Tiles litter the floor. Higher up, the roof of the Notre-Dame-du-Yaudet chapel in Ploulec’h in Côtes-d’Armor is decomposed: a gaping hole in the roof and the framework exposes the building. On November 2, 2023, the gusts of wind from storm Ciaran seriously damaged this small church which dominates the Cove of the Virgin, at the end of the Léguer river.
A call for donations necessary
The Heritage Foundation has therefore launched an appeal for donations to support its restoration. According to the mayor of the town of 1,500 inhabitants, Sylvain Camus, quoted by the daily West France, “a few tens of thousands of euros” will be necessary. In just a few days, 5,540 euros had already been collected on the Heritage Foundation website.

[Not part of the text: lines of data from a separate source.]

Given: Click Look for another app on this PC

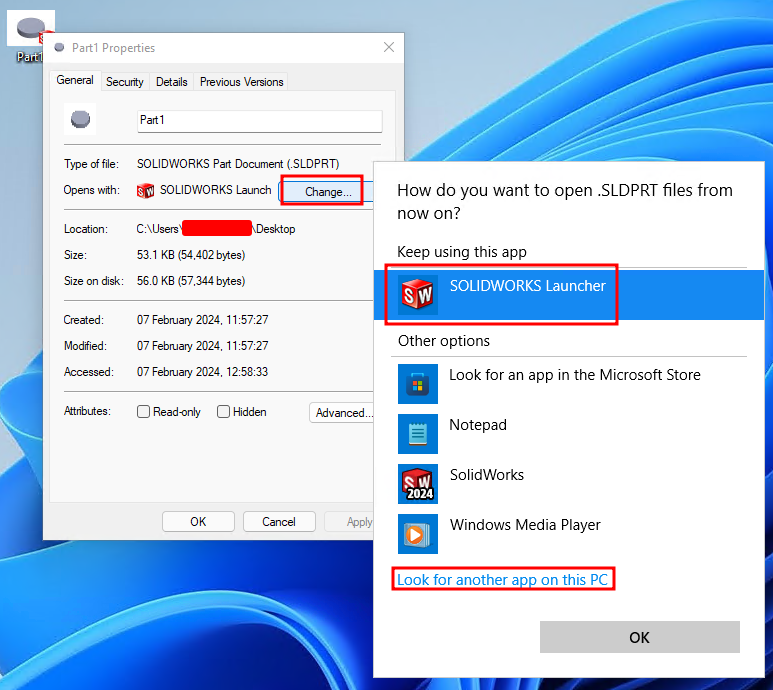Looking at the screenshot, I should [x=503, y=580].
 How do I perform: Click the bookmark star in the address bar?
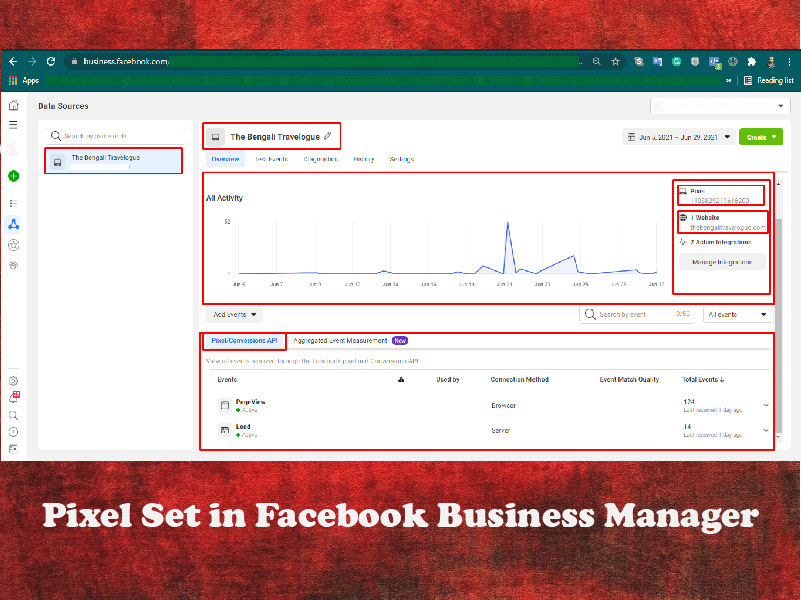click(x=615, y=61)
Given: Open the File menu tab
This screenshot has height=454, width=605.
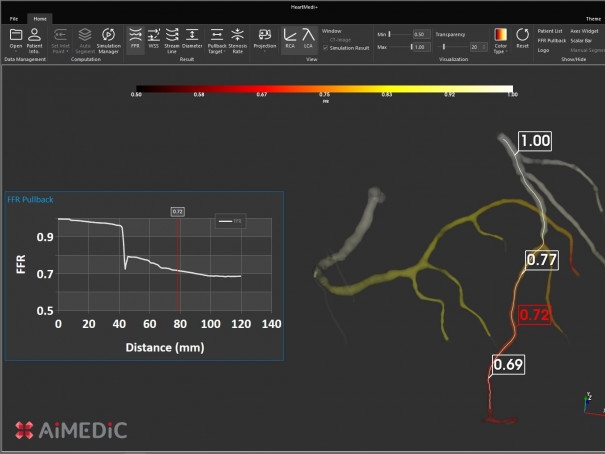Looking at the screenshot, I should pyautogui.click(x=14, y=19).
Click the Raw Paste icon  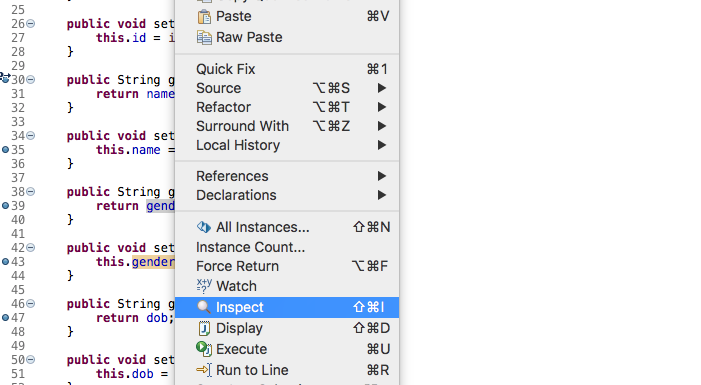pos(204,38)
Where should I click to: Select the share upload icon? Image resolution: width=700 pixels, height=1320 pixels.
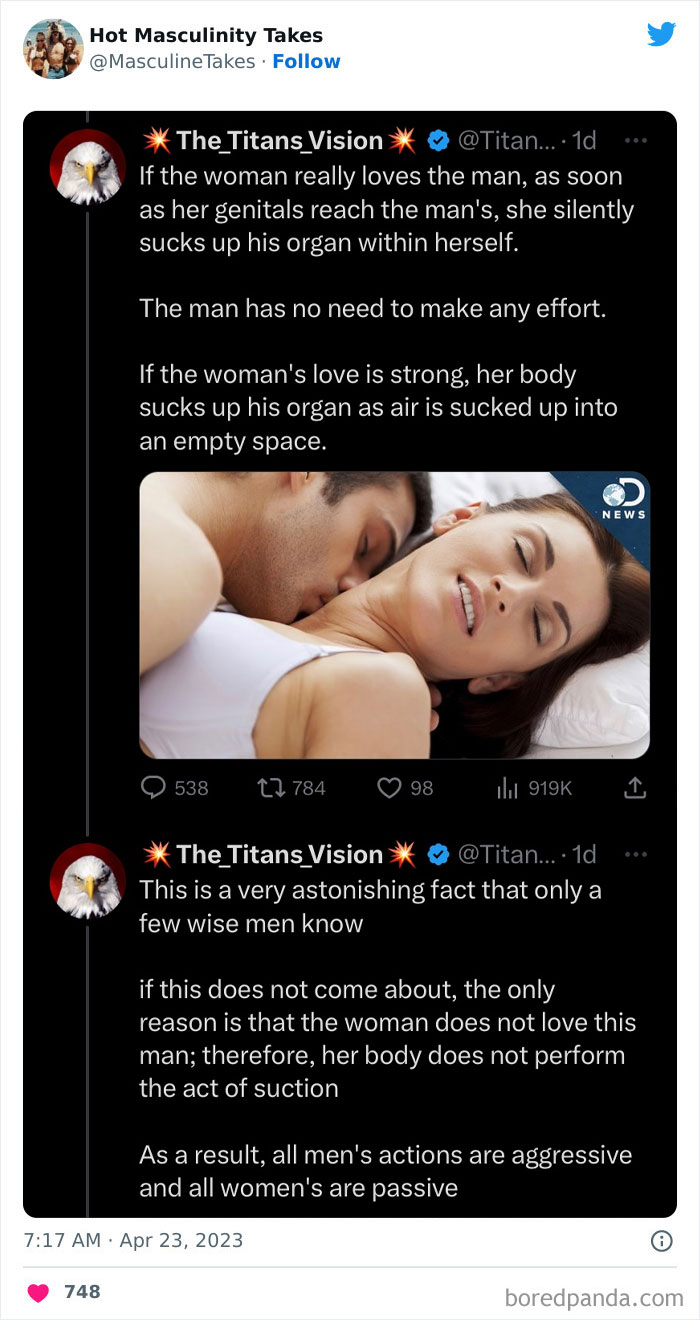(634, 788)
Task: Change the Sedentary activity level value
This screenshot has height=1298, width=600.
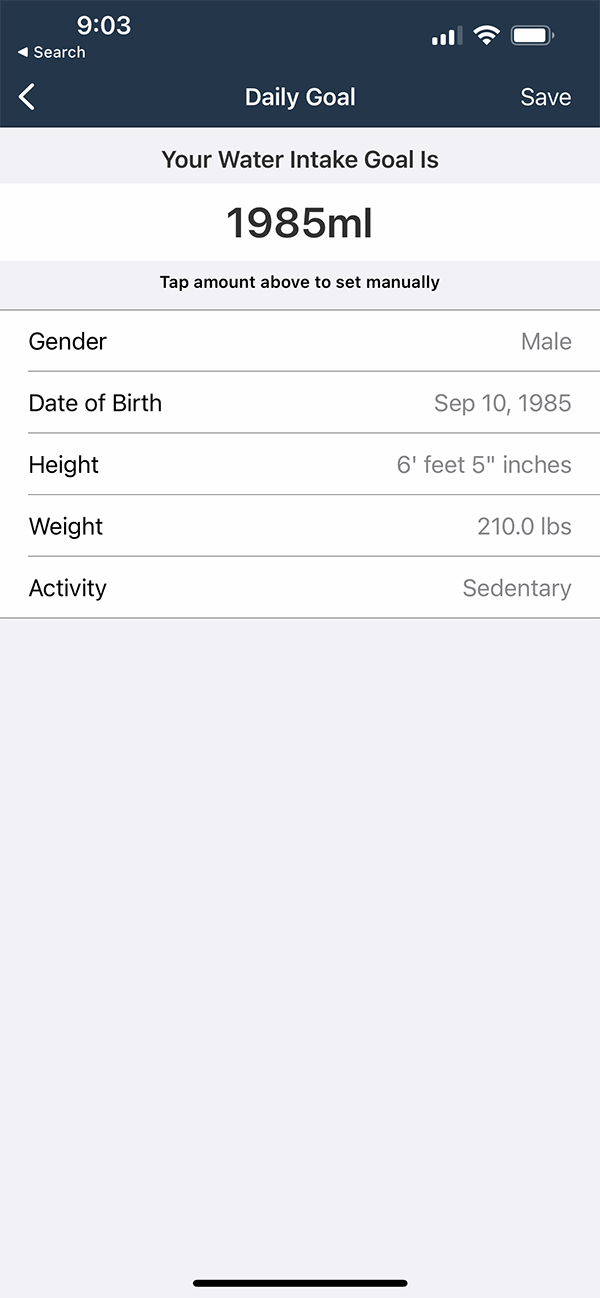Action: tap(516, 588)
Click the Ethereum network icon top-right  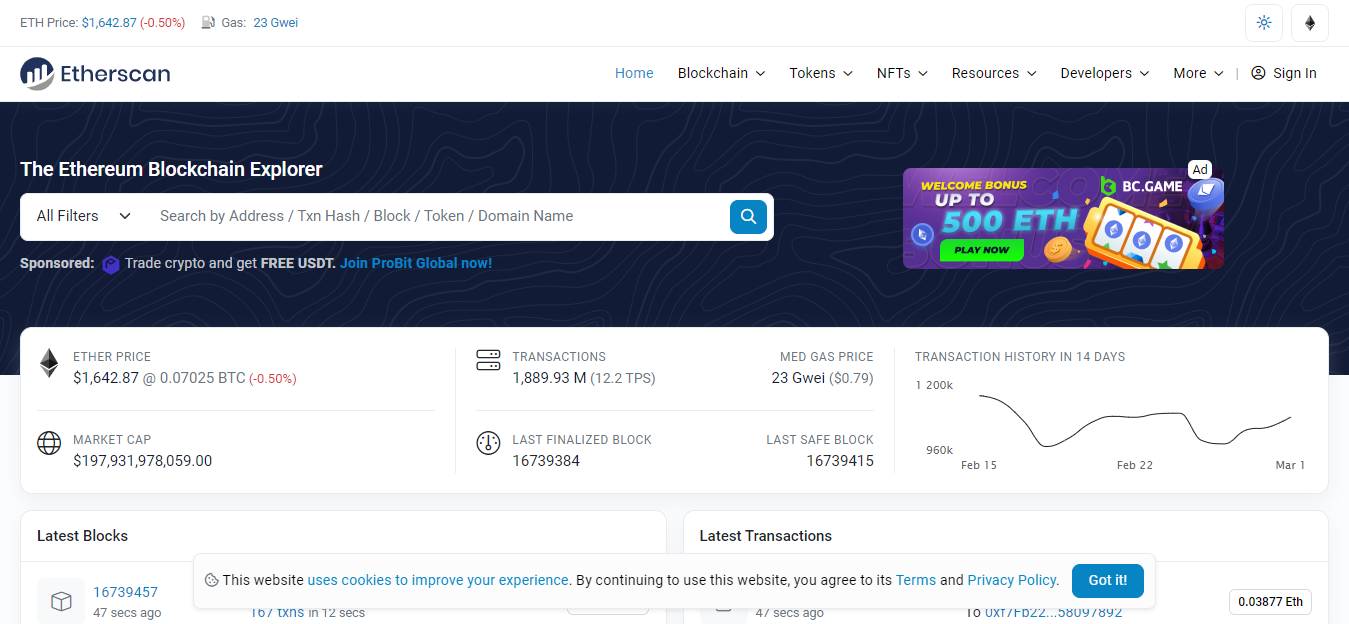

After the amazement and desolation, the urgency is now to save: rainwater risks infiltrating the building. Firstly, the major altarpiece, called Altarpiece of the Reclining Virgin, classified as a historic monument as a movable object, has been sheltered. This representation of the Virgin lying on a bed of lace is particularly rare and was to benefit from a restoration estimated at 400,000 euros, even before the storm.
Secondly, the tarpaulin and installation of wood to maintain the roof should begin this Friday, November 17. Once sheltered, the chapel will be the subject of a public consultation with the aim of rehabilitating the building.
A historic chapel
A well-known place of pilgrimage in Trégor, the chapel hosts a pardon every year. Built in the 11th century on the ruins of a Roman temple, it had already been reconstructed in the 19th century. The damage caused by the storm aroused great emotion among the locals, testimony to a real attachment to the building. Subsequently, the mayor announced that he would like to submit a request for classification as a historic monument for the entire building.